Puestos en el escenario en que nos movemos hoy y en el que hemos de representar –cada cual- nuestros papeles individuales y sociales, los consejos del novelista ¿no suenan acaso a toque de máxima alerta? ¿No viene a decir que dejarse llevar por el instinto de supervivencia puede ser el recurso cuando todo lo demás se ha vuelto inservible o liviano?

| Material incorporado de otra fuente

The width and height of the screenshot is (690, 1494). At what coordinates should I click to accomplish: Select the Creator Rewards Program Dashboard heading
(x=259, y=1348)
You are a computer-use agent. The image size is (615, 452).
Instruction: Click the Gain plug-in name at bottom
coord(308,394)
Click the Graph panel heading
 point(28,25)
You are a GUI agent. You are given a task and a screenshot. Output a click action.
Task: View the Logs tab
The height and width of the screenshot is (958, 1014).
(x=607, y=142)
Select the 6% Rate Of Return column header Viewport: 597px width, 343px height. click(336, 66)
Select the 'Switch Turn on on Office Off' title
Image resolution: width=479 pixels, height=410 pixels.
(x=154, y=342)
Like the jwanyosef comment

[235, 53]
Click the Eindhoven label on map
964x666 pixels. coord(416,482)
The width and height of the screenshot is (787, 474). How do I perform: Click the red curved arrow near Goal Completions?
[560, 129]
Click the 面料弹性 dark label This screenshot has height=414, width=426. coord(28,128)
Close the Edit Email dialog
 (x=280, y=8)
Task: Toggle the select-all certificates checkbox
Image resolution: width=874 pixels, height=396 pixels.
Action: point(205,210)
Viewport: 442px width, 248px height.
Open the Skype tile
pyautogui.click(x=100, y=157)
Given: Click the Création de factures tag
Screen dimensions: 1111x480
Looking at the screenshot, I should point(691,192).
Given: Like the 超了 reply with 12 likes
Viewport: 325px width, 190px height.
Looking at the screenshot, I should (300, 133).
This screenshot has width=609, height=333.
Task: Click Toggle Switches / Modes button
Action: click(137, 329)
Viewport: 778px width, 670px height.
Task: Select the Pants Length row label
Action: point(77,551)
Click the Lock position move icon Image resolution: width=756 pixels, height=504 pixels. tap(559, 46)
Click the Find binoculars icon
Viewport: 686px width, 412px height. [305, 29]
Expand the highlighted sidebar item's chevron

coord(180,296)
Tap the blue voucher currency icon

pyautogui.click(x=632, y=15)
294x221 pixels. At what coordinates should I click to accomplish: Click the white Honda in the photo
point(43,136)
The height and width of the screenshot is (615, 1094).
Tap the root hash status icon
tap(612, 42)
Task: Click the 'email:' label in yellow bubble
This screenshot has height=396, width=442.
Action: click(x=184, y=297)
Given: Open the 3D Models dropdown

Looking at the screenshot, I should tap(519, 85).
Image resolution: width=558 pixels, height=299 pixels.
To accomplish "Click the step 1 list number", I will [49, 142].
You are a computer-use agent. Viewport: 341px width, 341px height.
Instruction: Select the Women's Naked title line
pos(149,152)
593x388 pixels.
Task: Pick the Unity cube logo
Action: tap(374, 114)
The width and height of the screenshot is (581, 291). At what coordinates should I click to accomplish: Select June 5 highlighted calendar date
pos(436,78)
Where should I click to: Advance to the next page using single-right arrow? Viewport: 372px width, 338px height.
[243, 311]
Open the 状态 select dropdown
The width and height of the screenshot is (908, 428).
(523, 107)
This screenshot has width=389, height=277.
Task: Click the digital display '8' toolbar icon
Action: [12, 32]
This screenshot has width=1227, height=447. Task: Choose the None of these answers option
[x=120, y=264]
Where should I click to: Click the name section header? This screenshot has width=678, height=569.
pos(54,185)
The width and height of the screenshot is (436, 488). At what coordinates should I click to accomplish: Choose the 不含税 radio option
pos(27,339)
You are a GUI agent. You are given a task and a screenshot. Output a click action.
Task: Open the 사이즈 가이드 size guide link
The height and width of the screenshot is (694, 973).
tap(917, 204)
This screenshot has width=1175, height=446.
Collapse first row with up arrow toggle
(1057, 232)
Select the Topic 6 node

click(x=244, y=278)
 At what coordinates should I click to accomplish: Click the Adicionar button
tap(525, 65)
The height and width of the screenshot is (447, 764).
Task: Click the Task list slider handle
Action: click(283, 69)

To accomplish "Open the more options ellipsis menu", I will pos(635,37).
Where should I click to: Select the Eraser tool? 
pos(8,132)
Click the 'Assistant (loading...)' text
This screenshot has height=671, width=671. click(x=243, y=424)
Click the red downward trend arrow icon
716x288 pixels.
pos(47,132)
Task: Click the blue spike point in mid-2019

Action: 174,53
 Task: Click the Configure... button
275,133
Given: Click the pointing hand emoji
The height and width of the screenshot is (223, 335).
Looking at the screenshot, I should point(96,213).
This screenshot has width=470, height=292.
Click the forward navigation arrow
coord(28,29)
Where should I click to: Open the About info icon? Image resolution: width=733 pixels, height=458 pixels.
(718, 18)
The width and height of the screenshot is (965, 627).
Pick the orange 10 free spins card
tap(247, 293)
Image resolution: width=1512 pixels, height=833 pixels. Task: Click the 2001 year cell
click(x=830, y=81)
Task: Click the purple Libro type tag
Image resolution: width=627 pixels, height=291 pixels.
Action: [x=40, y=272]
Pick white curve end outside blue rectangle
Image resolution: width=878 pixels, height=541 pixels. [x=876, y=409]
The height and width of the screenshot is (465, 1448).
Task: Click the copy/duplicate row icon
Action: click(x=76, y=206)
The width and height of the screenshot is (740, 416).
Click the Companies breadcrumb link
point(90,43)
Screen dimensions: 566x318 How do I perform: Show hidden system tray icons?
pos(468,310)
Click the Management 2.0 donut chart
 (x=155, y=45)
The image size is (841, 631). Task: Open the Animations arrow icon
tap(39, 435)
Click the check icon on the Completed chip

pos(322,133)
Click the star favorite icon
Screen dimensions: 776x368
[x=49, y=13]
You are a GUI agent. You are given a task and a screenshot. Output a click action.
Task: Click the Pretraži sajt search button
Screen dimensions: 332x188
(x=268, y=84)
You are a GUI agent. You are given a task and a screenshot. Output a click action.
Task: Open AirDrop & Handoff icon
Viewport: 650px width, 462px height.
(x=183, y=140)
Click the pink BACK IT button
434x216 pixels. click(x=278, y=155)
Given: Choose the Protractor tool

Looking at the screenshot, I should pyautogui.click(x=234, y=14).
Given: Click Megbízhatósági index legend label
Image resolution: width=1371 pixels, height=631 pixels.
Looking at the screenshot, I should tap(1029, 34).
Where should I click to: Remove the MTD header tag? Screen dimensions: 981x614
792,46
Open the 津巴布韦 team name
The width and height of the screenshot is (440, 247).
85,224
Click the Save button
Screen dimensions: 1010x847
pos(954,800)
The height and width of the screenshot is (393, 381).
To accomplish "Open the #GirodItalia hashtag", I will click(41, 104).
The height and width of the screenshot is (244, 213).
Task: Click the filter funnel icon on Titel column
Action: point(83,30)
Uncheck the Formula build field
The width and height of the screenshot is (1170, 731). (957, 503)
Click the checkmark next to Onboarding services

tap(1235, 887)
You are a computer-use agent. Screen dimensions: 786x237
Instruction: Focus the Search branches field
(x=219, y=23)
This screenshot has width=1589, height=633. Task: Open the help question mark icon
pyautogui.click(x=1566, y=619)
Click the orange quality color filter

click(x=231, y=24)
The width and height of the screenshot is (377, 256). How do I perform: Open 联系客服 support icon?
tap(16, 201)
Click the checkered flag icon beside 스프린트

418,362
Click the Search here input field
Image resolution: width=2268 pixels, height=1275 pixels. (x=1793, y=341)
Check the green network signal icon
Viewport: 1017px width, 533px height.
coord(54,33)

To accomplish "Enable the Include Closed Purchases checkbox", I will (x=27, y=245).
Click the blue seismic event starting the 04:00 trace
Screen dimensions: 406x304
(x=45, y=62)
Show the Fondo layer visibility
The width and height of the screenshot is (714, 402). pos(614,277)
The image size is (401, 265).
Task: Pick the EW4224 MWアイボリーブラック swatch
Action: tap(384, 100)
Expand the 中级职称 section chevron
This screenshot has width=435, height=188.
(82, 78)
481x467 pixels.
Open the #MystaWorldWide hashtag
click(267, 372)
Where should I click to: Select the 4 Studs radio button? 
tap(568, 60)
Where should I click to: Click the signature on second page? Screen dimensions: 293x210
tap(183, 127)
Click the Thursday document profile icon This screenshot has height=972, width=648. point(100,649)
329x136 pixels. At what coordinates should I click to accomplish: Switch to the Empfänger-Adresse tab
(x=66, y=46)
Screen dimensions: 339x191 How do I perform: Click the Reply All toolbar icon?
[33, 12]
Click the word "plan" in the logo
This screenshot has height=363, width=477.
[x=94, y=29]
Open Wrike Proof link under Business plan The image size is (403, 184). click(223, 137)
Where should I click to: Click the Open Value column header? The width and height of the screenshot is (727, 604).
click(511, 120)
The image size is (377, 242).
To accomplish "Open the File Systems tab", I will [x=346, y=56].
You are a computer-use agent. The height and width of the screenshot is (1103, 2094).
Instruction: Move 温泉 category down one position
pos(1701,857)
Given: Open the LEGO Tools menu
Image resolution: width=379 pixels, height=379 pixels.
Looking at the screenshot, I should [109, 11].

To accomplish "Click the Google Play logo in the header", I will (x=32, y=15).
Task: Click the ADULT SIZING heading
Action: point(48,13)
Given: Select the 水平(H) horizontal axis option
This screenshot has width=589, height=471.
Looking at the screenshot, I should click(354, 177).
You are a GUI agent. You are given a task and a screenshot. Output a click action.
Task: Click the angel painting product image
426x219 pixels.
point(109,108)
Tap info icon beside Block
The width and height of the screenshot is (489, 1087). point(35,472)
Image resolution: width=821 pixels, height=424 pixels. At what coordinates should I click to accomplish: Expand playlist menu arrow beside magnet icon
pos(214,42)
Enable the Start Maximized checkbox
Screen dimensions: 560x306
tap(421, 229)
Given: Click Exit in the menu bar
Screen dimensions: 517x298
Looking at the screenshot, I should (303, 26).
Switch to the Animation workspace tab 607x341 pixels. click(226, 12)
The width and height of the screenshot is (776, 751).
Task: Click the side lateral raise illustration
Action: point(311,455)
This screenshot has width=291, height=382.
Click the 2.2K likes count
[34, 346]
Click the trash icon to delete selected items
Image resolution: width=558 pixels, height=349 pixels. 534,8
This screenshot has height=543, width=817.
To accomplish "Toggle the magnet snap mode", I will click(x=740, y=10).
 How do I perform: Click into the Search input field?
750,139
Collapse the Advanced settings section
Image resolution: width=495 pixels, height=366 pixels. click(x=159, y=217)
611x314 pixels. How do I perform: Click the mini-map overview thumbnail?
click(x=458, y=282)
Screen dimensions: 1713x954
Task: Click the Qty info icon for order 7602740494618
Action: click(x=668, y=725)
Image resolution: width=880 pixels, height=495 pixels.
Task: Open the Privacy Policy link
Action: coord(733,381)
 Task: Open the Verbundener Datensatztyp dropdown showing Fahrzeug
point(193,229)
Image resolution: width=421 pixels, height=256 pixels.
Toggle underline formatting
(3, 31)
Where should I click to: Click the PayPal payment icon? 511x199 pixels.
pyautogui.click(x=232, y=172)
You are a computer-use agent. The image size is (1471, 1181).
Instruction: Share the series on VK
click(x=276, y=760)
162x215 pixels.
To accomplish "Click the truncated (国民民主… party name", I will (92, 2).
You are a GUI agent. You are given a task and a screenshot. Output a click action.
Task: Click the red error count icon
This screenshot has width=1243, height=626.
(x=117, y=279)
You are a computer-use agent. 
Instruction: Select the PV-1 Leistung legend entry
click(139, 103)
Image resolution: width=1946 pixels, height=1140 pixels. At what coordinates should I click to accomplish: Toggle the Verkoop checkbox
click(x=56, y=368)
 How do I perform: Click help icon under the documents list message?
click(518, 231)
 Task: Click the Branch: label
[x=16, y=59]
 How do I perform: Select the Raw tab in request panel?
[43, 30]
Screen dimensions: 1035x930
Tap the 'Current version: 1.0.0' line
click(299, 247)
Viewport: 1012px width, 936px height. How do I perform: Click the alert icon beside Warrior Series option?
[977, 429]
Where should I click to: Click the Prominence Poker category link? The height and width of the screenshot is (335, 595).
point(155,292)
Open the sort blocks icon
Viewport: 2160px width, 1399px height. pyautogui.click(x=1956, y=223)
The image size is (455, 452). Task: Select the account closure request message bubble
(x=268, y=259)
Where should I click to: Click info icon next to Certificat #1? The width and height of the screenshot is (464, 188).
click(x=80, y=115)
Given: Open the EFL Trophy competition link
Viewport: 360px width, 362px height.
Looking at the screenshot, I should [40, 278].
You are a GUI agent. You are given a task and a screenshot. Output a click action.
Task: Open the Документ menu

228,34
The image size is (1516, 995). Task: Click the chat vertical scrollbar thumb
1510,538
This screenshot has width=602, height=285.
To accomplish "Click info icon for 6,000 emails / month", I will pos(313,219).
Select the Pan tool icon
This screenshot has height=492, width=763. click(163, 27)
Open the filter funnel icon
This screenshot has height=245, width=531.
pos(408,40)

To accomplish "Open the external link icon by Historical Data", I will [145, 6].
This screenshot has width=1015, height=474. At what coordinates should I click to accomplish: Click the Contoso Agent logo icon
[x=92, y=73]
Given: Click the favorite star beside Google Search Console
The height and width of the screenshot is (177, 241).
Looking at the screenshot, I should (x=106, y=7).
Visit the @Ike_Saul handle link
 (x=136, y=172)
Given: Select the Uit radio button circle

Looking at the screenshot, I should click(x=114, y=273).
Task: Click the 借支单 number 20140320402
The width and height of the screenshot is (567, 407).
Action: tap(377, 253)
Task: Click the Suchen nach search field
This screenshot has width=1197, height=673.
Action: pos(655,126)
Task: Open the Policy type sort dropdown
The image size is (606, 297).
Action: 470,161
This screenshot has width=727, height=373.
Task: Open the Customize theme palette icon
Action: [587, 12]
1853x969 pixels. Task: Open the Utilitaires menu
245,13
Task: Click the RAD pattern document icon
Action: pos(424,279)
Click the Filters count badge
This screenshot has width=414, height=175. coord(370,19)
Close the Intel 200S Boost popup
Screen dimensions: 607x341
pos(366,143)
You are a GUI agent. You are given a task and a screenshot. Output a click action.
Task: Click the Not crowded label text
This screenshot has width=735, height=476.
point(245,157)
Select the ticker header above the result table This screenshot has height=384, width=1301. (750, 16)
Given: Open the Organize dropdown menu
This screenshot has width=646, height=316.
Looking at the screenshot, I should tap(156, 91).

Si el pesimismo y los complejos y miedos no son buenos porque achican y encogen, no nos pongamos en las manos del pesimismo ni nos volvamos derrotistas. Pero seamos realistas, y –para cuando las horas son negras y de borrasca, o andamos desorientados sin saber bien “lo que pasa” o “nos pasa”- puede que aferrarse bien a los estribos, tensar las riendas y encomendarse al instinto de la cabalgadura que en parte somos sea la “sensatez” exigida cuando faltan la racionalidad y el buen sentido.
Porque pueden darse o venir ocasiones en que la ciencia y la técnica “divinizadas” y “a su aire” –en lugar de palancas y medios de progreso- sean –por esa divinización que las convierte en fines, siendo tan sólo medios- matriz o placenta de “monstruos”.
Puede suceder y advertirlo, como hace Palacio Valdés, no es pesimismo; yo le llamaría mejor buen sentido.